Tuesday, August 14, 2012

Got DB2 for z/OS? GET DATA STUDIO

If you work with DB2 for z/OS -- as a systems programmer, a DBA, an application developer, or in some other capacity -- you REALLY ought to be using IBM Data Studio. Why? Well, start with the fact that it's FREE and downloadable from the Web. Now, free is not such a big deal if the product in question is a fluffy piece of almost-nothing that delivers practically zilch in the way of useful functionality. In the case of Data Studio, free is a great thing, because the tool is loaded with features that can boost your productivity and effectiveness as a mainframe DB2 professional (in addition to DB2 for z/OS, Data Studio can be used with DB2 for Linux, UNIX, and Windows; DB2 for i, Informix, and several non-IBM relational database management systems). In this blog entry, I'll describe a few of the Data Studio capabilities that I most appreciate (and yes, I most definitely have it on my PC). I encourage you to get your own copy of Data Studio, and to explore its functionality to see how the tool can best deliver for you.

Before going further, a couple of preliminary information items: first, Data Studio as we know it today essentially made the scene in the fall of last year, with the delivery of Version 3.1 (the current release is Version 3.1.1). If you last looked at Data Studio prior to Version 3.1, look again. That was a big-time product upgrade.

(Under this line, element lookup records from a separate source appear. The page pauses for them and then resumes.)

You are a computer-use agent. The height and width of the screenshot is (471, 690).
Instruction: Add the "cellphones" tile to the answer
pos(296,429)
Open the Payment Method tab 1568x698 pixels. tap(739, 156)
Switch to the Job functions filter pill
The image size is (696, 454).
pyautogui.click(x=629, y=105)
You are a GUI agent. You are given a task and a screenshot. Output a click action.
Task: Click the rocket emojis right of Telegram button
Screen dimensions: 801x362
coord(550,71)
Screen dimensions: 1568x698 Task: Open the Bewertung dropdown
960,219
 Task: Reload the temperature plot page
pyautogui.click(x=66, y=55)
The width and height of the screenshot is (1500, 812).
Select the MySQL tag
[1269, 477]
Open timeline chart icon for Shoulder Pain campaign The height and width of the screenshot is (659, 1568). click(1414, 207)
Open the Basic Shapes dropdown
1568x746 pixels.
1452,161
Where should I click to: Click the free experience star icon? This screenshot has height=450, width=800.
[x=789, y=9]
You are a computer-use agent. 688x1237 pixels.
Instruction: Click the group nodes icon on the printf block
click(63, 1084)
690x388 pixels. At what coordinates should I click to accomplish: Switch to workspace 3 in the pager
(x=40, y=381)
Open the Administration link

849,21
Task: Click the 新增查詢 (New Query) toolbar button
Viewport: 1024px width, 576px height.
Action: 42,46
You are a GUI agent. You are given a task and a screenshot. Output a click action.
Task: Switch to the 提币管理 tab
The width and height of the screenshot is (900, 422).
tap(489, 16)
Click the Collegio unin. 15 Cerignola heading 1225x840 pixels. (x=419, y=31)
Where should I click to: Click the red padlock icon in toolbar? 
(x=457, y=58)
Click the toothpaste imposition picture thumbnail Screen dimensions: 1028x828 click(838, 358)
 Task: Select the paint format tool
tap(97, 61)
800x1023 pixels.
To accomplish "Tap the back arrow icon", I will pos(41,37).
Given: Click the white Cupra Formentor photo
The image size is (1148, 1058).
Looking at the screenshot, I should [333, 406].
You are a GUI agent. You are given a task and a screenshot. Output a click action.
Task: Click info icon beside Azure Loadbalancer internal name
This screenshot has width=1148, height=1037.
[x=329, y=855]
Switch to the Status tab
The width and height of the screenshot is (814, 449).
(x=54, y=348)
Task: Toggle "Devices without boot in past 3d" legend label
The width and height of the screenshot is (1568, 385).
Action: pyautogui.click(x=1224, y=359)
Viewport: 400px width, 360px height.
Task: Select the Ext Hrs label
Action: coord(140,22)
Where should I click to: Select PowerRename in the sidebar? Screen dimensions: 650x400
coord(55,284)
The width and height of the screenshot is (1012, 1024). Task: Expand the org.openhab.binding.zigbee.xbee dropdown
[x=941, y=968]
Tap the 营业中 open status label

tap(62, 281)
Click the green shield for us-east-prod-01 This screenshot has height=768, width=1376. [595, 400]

Second, note that Data Studio comes in two forms: the administration client and the full client. There's a page on IBM's Web site that provides detailed information on the features of the administration client and the full client, but I'll tell you here that the major difference between the two Data Studio clients is the support for development of DB2-accessing Java code provided by the full client, and the ability you have with the full client to "shell-share" with other Eclipse-based tools, including a number of IBM's Rational and InfoSphere Optim products. Now, you might think, "Given that Data Studio is free, why wouldn't I just download the full client, and not bother with figuring out whether or not a capability I want is or isn't provided by the administration client?" In fact, going with the full client is a pretty good idea, as far as I'm concerned. One reason there are two clients is that the full client is about three times the size of the administration client. That can be important in terms of download time, IF you don't have access to a high-speed Internet connection. These days, lots of folks have high-speed Internet connections of 50+ or even 100+ Mbps, and when that's the case download time is less of a concern and getting the Data Studio full client is a good choice. If your download capacity is more limited, and if you don't need Java development support and/or shell-sharing capability with other Eclipse-based tools, the Data Studio administration client could be best for you.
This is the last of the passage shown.